In her sold-out workshop “Aphrodisiacs: Aromas of Desire” — hosted at the always romantic Getty Villa — Wilson-Brown will cover the history of fragrances and perfumes in ancient Greece and Rome. She will focus specifically on the scents associated with seduction and desire. By the end of the workshop, attendees will create their own aphrodisiac fragrance. According to Wilson-Brown, “It’s hard to do any study of scent without aphrodisiacs coming up,” and the ancient Greek and Roman rituals definitely tie in to this study. The word aphrodisiac, after all, takes its origin from Aphrodite, the goddess of love herself. But the history of aphrodisiacs is more than just figuring out which scent will get you laid the fastest.

“They divided their aphrodisiacs into two categories: things that inspired love and things that inspired lust,” Wilson-Brown says. “The lust was quite destructive. … It could almost be revenge — to inspire someone with lust to the point where they’re burning.”

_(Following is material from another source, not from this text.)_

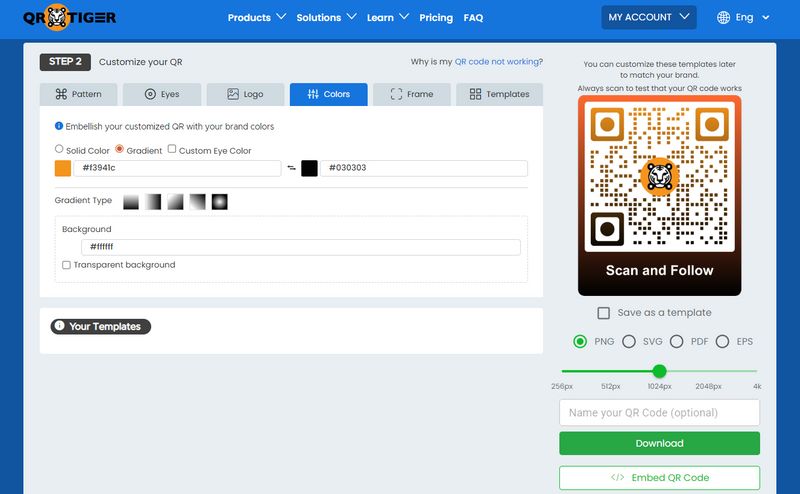800x494 pixels.
Task: Click the globe language icon
Action: [724, 18]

To inspire love meant to spark something “more gentle, more familiar, more calm.” Save for a few more obscure ingredients, ancient Greece and Rome worked with many familiar elements in their aphrodisiac concoctions: saffron, rose, mint, cinnamon and caradamom among them. Each boasted their own benefit — mint, for example, “was meant to trigger an energy burst, to put it in a nice way.”

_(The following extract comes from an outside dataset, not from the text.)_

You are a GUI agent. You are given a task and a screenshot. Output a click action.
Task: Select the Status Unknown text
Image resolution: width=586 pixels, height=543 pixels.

Credit: Courtesy The Institute for Art and Olfaction

Credit: Courtesy The Institute for Art and Olfaction

At the institute’s space in Chinatown, dozens of vials line one wall. Wilson-Brown sits at a table with even more in front of her. In teaching workshops at the space for a variety of levels, she always ends up hearing personal stories from attendees about how scents (molecules that make up some of the perfumes we know today) remind them of a specific person or place.

“I did a session here a couple weeks ago. It was just a beginner’s workshop, so an introduction to scent,” Wilson-Brown says. “There was this one molecule called dihydromyrcenol, which was used a lot in the ’90s in men’s colognes, and one girl — it just completely reminded her of this boyfriend she had. And she got quite emotional about it. It was a molecule that was really, really popular in the ’90s and then kind of fell out of fashion a little bit. … She probably hadn’t smelled it in a while and she had this very ‘Oh my God!’ specific memory of him.”

As a lover of all things fragrance, Wilson-Brown identifies one molecule as her aphrodisiac: cashmeran, which she describes as “a deep musk wood” with “a sweetness to it.” It lives up to its name, which, as she points out, sounds similar to cashmere. The scent “envelopes you like a fuzzy sweater.”

“I’ve actually just put this in a bottle and given it to my husband and been like, ‘Honey, wear this,’” she says.

Credit: Courtesy The Institute for Art and Olfaction

Credit: Courtesy The Institute for Art and Olfaction

In her research, Wilson-Brown came across a fresco that shows cherubs at work on what looks like a vat of perfume. Fresco Fragment With Cupids and Psyche Making Perfumes is a Roman piece dating from 50 to 79 A.D. Psyche, goddess of the soul, sits to the side and smells the perfume that the cupids are hard at work making.

Even after so long, jokes about Cupid are relevant. We still make commercials about the power of scent. And we still associate a scent with our ex-lovers. Not much has changed, Wilson-Brown explains, and that has to do with a basic human need for affection.

“We all love, we all want desire, we all want to be desired,” Wilson-Brown says. “I like the idea of bringing the history of the modern times together … the Greeks and us, the Romans and us — we all love and want to be loved.”